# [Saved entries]
[Start of section]

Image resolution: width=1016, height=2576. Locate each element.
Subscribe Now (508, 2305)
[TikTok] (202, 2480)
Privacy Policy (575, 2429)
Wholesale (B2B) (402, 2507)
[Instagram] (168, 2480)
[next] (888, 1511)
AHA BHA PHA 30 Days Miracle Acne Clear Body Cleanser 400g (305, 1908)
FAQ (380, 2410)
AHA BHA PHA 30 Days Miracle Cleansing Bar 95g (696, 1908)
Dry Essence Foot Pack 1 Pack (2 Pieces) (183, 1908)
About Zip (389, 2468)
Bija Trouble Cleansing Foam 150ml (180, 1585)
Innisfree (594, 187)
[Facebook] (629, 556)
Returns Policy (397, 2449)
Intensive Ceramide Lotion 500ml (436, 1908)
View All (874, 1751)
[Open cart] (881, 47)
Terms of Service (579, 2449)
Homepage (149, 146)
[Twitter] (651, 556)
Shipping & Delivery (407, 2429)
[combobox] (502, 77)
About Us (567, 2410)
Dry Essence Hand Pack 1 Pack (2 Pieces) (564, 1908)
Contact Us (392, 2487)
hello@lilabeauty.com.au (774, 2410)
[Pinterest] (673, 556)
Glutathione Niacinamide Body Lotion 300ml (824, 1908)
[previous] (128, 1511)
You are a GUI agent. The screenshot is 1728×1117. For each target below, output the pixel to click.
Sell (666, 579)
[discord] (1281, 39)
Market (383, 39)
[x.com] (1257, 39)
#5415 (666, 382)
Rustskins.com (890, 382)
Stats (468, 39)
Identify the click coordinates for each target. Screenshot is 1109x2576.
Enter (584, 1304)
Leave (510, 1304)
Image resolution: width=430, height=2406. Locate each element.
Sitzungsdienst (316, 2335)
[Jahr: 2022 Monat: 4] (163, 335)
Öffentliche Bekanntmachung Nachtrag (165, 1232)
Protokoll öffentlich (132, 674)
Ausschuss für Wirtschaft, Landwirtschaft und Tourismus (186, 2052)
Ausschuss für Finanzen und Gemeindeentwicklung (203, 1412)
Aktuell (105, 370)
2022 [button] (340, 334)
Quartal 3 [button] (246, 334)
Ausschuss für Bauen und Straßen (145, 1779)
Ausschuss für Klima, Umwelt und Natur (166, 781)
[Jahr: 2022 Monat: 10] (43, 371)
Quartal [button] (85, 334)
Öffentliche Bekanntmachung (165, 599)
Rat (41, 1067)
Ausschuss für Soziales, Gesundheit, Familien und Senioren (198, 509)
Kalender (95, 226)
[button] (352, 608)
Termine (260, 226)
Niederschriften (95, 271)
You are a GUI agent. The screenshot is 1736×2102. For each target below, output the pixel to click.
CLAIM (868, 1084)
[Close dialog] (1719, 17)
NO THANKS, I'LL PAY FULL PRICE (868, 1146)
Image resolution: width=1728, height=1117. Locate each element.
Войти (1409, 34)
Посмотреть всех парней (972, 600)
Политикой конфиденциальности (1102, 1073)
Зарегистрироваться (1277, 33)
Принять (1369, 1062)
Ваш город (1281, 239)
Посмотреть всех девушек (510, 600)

[End of section]

# [WHAT NEEDS TO BE DONE]
Beginning from the line that contains "Rustskins.com (890, 382)", give each line again exactly, through the final line of the records.

# [OUTPUT OF THE TASK]
Rustskins.com (890, 382)
Stats (468, 39)
Identify the click coordinates for each target. Screenshot is 1109x2576.
Enter (584, 1304)
Leave (510, 1304)
Image resolution: width=430, height=2406. Locate each element.
Sitzungsdienst (316, 2335)
[Jahr: 2022 Monat: 4] (163, 335)
Öffentliche Bekanntmachung Nachtrag (165, 1232)
Protokoll öffentlich (132, 674)
Ausschuss für Wirtschaft, Landwirtschaft und Tourismus (186, 2052)
Ausschuss für Finanzen und Gemeindeentwicklung (203, 1412)
Aktuell (105, 370)
2022 [button] (340, 334)
Quartal 3 [button] (246, 334)
Ausschuss für Bauen und Straßen (145, 1779)
Ausschuss für Klima, Umwelt und Natur (166, 781)
[Jahr: 2022 Monat: 10] (43, 371)
Quartal [button] (85, 334)
Öffentliche Bekanntmachung (165, 599)
Rat (41, 1067)
Ausschuss für Soziales, Gesundheit, Familien und Senioren (198, 509)
Kalender (95, 226)
[button] (352, 608)
Termine (260, 226)
Niederschriften (95, 271)
You are a GUI agent. The screenshot is 1736×2102. For each target below, output the pixel to click.
CLAIM (868, 1084)
[Close dialog] (1719, 17)
NO THANKS, I'LL PAY FULL PRICE (868, 1146)
Image resolution: width=1728, height=1117. Locate each element.
Войти (1409, 34)
Посмотреть всех парней (972, 600)
Политикой конфиденциальности (1102, 1073)
Зарегистрироваться (1277, 33)
Принять (1369, 1062)
Ваш город (1281, 239)
Посмотреть всех девушек (510, 600)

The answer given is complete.